BEGIN Source material

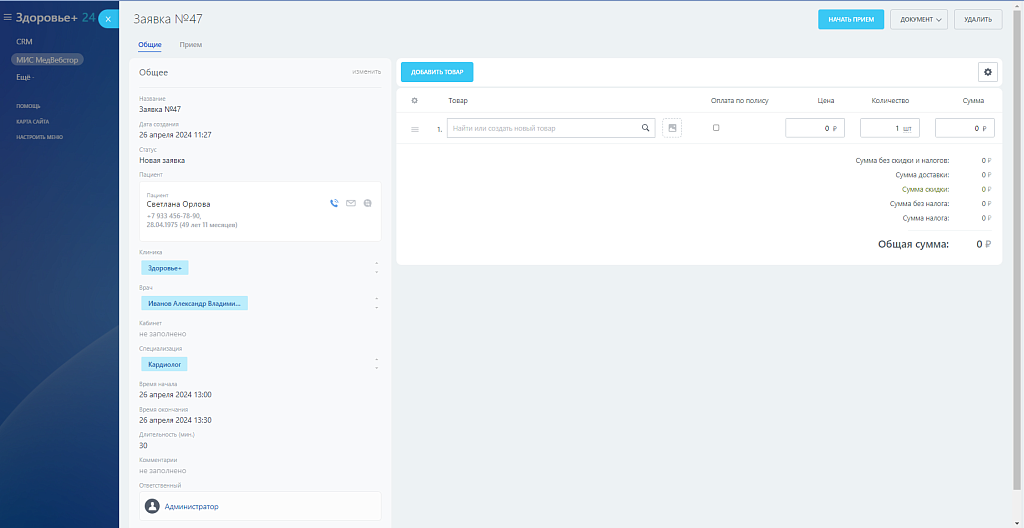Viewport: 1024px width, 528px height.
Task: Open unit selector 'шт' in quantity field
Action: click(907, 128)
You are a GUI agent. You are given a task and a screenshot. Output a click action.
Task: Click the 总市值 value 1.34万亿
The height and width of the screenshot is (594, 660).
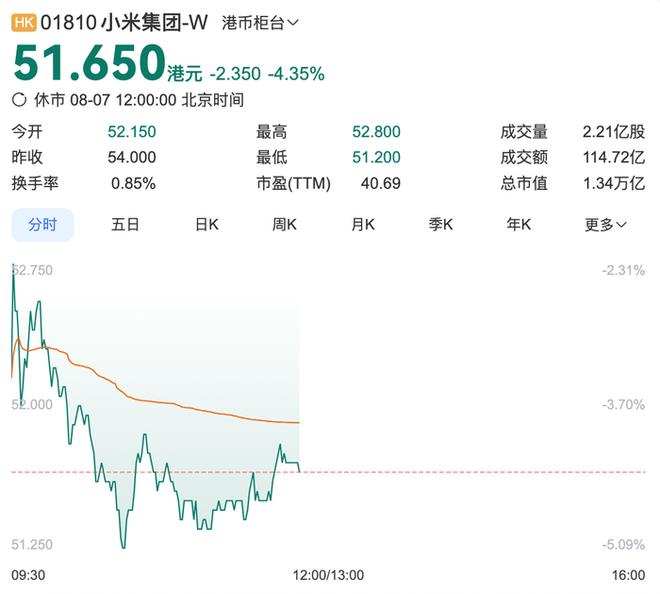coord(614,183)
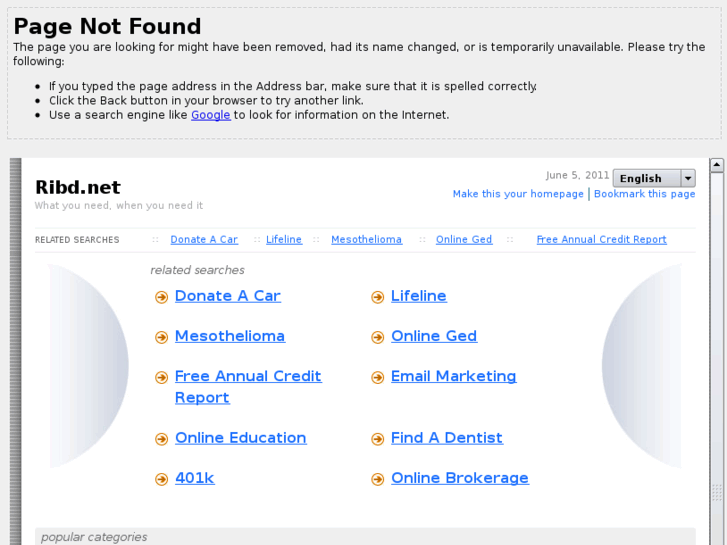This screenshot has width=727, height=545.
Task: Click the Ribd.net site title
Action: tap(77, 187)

END Source material
BEGIN Source material

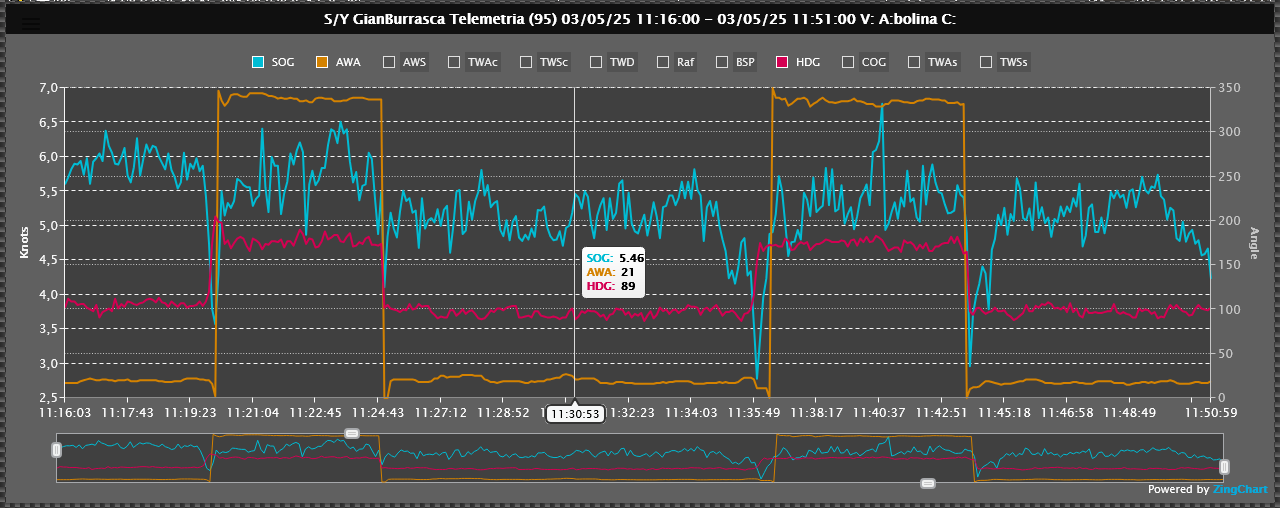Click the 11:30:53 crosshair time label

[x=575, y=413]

END Source material
BEGIN Source material

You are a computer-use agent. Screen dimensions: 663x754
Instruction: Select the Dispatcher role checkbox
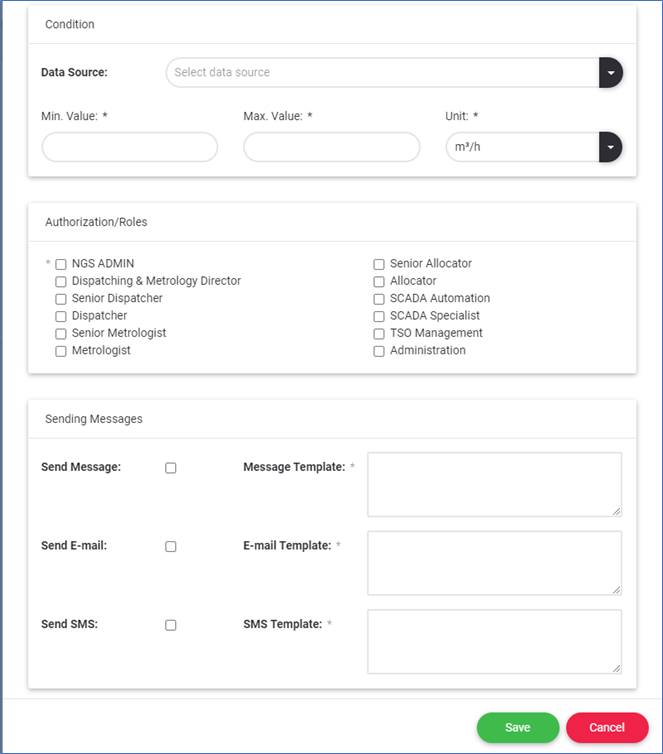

END Source material

Directions for this task | When the line with "You are a computer-use" is reached in the data above, begin copying, and stop after the line with "Instruction: Select the"; copy each line exactly, both ends included.

Exercise output |
You are a computer-use agent. Screen dimensions: 663x754
Instruction: Select the Dispatcher role checkbox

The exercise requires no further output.